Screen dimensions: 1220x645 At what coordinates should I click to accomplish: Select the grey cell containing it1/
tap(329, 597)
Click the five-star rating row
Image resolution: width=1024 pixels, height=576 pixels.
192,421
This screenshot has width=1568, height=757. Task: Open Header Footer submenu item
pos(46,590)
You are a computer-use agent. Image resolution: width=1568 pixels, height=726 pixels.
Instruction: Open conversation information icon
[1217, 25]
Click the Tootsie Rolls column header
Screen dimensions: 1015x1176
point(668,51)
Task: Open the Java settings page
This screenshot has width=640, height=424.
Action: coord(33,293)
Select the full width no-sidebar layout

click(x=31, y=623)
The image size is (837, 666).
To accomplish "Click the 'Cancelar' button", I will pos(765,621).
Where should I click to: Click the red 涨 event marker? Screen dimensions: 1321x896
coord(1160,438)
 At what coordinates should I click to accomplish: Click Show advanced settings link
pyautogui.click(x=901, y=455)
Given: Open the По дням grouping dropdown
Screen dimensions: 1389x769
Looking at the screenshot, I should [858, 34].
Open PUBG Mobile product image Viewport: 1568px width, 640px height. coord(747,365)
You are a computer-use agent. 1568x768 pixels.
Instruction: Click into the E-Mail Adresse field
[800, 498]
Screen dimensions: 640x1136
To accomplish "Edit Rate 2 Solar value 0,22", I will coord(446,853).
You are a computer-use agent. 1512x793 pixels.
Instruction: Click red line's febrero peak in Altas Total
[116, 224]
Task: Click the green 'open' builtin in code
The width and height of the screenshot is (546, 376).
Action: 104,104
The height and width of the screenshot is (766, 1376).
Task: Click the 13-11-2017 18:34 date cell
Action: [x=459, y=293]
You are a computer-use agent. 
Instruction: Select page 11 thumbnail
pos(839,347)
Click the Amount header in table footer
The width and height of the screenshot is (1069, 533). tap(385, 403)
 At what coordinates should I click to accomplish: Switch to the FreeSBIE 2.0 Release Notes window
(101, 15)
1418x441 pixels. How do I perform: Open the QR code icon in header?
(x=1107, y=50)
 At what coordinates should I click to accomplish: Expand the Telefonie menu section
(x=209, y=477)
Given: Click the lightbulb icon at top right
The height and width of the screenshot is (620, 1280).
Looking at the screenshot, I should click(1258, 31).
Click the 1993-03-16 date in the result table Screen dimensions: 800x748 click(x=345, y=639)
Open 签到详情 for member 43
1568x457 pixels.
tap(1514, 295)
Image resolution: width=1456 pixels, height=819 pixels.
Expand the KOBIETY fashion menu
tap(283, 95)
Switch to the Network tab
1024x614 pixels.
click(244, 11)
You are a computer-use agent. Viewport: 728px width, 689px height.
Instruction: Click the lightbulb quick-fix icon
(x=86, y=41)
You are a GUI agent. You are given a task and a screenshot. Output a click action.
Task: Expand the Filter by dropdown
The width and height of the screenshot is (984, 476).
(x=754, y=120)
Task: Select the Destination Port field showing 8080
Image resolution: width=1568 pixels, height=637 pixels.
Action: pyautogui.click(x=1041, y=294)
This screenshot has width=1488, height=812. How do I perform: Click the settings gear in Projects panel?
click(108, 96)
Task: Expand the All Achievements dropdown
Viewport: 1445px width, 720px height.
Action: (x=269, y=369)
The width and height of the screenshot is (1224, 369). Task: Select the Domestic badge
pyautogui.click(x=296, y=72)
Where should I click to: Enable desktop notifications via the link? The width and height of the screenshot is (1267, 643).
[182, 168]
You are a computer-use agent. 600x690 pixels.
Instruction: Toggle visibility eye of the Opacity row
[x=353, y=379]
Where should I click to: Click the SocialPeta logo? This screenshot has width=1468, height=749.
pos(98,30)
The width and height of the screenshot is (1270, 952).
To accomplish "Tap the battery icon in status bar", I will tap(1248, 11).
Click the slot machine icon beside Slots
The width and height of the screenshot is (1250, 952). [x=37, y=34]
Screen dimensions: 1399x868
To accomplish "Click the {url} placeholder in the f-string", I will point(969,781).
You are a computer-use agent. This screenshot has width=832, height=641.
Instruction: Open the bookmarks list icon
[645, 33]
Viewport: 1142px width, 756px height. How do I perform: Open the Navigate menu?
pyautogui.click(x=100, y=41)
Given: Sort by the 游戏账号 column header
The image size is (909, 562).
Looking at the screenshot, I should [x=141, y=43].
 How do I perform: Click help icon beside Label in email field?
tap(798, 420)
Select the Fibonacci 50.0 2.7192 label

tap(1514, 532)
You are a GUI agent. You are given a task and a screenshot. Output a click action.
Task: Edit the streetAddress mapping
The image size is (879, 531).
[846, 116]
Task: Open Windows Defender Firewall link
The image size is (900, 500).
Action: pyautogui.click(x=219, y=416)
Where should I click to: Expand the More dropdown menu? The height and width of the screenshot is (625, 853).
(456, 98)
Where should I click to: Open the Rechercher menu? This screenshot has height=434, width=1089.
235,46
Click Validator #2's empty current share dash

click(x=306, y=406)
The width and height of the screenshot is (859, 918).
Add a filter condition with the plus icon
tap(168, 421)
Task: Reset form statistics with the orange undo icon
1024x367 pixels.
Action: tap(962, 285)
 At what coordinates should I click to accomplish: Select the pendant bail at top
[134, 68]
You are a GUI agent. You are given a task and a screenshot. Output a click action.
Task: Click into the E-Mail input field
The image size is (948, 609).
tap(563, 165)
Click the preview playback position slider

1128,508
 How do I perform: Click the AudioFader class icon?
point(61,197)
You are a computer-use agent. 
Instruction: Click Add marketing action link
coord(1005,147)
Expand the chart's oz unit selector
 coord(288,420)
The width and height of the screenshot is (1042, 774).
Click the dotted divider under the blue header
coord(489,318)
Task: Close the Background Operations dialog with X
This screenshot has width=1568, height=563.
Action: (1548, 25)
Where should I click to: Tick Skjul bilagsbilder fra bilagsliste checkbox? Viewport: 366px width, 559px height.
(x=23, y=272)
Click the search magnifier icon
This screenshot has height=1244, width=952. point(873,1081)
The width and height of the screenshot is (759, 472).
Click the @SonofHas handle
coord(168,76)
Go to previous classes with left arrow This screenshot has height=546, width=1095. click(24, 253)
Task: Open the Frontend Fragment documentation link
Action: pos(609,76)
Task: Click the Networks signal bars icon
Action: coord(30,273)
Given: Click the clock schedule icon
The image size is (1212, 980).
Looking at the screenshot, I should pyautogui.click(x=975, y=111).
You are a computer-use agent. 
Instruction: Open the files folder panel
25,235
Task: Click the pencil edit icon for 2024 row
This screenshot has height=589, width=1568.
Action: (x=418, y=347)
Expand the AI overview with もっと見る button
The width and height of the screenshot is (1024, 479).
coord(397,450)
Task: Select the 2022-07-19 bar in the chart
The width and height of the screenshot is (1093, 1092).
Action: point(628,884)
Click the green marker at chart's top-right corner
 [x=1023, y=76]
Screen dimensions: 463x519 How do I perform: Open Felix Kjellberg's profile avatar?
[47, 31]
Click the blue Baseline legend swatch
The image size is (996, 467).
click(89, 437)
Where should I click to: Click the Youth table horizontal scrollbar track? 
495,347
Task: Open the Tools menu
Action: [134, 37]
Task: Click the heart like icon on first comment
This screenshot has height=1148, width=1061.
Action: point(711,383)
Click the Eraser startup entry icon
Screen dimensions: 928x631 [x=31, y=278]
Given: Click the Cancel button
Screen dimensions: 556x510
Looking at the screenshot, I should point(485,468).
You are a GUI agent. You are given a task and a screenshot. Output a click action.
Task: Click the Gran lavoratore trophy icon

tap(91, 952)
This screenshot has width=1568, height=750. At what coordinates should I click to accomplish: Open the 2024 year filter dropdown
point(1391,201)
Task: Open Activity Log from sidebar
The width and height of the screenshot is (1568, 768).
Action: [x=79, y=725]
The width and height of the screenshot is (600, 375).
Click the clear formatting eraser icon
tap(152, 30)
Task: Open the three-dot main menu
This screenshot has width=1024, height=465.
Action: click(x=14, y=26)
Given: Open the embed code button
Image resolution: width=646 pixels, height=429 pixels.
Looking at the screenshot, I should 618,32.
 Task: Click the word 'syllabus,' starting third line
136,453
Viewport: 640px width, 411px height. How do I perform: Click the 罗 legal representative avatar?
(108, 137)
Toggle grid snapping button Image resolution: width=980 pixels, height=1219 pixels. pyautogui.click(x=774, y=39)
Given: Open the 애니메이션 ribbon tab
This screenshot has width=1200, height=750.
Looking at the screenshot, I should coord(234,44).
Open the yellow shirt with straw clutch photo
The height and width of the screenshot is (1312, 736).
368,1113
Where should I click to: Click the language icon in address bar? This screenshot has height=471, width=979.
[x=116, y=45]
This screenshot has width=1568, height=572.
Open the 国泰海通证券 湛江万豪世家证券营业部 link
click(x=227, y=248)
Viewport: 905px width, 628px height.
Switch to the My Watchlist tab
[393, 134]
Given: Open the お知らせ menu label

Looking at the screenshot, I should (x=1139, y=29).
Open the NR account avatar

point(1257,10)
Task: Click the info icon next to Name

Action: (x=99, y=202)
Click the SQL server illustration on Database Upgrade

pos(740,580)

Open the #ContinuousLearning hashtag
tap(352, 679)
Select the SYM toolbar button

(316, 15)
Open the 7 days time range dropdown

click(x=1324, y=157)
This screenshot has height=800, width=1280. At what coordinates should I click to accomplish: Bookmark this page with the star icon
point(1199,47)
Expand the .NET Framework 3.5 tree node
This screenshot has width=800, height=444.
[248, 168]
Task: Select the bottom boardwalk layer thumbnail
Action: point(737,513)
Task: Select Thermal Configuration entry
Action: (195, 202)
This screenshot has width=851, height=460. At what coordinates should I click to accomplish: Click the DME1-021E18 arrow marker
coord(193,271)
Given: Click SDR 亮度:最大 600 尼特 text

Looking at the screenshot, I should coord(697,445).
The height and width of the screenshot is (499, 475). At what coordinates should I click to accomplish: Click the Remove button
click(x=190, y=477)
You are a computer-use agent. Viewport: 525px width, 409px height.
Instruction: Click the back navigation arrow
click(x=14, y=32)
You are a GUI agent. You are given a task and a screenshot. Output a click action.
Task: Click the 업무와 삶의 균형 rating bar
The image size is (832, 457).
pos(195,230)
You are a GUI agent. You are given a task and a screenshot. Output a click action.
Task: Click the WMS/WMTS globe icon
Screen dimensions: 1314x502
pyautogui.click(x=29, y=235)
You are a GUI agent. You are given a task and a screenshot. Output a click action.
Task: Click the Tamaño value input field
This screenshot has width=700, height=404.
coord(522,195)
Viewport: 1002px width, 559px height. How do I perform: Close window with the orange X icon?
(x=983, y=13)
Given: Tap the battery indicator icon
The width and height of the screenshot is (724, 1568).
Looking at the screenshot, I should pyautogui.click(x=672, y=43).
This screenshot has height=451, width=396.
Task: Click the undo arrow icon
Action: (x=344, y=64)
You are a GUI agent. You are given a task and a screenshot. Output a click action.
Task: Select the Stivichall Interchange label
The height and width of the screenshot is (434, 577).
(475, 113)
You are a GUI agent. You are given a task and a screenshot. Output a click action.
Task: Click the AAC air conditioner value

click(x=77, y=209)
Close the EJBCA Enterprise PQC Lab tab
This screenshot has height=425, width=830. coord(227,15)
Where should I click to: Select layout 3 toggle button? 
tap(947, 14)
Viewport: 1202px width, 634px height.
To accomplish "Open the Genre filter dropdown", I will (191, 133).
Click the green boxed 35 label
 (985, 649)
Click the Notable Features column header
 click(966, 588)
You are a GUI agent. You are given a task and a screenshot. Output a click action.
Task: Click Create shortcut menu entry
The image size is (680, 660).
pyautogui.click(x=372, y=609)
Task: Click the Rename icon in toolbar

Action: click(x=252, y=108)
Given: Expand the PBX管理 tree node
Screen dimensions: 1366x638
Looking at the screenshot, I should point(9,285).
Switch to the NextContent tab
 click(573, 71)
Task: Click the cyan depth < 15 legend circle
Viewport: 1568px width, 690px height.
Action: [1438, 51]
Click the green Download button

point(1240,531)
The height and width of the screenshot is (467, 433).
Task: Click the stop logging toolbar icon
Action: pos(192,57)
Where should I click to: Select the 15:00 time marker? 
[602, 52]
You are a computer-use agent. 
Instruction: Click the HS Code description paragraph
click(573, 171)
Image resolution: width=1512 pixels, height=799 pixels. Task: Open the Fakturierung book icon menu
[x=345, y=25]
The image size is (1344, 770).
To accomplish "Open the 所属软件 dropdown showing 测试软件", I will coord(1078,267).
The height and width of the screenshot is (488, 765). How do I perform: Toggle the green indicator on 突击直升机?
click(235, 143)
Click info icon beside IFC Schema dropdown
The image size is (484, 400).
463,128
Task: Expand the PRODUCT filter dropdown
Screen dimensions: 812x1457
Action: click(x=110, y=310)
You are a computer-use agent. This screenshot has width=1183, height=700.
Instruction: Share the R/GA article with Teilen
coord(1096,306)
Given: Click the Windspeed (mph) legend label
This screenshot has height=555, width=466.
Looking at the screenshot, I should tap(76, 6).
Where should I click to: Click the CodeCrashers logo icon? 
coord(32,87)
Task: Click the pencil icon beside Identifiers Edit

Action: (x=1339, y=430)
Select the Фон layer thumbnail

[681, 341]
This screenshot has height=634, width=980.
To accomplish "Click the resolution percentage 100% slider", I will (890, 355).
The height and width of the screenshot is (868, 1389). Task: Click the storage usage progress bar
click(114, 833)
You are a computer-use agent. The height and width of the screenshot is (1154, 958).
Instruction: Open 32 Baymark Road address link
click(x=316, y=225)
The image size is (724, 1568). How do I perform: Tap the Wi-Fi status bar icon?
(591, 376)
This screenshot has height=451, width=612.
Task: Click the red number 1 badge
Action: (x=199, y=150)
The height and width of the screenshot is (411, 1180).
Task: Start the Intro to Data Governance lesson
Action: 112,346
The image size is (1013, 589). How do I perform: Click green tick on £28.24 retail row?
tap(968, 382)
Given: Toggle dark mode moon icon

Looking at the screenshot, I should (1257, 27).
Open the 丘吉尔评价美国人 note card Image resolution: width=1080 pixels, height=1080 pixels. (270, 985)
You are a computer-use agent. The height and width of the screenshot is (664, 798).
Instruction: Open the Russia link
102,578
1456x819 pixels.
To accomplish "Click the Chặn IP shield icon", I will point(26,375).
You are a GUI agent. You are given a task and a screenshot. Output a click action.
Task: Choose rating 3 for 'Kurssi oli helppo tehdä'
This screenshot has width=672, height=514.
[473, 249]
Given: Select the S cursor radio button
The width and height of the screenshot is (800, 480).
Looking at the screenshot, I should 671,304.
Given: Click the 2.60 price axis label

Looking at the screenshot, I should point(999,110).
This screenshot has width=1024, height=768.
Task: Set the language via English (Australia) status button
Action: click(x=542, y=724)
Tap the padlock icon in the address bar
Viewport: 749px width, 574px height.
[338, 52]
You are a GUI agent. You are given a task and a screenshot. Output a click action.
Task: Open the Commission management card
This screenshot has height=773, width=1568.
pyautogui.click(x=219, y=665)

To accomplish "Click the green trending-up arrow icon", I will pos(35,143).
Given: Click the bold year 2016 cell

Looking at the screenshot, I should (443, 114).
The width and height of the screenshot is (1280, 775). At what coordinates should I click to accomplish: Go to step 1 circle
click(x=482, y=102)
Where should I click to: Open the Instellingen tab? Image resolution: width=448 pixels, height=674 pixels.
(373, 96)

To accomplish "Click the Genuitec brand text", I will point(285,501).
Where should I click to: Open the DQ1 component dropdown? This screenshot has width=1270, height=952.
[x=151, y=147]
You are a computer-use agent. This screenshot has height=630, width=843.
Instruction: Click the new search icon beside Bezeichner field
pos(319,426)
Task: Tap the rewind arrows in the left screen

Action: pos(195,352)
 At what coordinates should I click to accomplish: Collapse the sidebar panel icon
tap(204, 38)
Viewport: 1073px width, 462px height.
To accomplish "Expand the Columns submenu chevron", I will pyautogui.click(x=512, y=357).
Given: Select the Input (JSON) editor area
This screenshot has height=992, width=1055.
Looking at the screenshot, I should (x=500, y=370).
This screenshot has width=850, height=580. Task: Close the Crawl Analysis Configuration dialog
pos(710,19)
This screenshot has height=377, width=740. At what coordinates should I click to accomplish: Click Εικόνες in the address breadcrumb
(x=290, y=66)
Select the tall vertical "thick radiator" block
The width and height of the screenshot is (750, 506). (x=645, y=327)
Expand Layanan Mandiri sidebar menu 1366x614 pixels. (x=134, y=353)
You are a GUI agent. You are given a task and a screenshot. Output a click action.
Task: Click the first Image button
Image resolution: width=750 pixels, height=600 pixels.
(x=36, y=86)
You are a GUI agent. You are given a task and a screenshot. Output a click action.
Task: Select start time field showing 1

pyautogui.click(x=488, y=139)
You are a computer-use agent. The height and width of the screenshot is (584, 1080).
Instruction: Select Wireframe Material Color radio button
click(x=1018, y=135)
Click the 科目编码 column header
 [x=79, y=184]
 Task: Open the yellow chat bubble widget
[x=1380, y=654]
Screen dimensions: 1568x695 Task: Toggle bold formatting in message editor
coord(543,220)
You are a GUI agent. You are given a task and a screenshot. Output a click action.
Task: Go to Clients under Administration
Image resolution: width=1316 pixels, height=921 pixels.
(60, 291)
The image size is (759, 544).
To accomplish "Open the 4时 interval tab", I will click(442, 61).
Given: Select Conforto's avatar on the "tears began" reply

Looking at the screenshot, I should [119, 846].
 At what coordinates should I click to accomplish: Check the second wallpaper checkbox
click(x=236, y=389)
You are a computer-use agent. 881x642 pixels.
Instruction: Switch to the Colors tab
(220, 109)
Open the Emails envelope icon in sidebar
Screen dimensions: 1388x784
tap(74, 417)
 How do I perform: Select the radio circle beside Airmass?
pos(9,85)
■ ■ ■ ■
• **How to complete this task**: Read the entries and select each line where the word "battery" is found.

• **Final answer**:
To accomplish "Tap the battery icon in status bar", I will tap(1248, 11).
Given: Tap the battery indicator icon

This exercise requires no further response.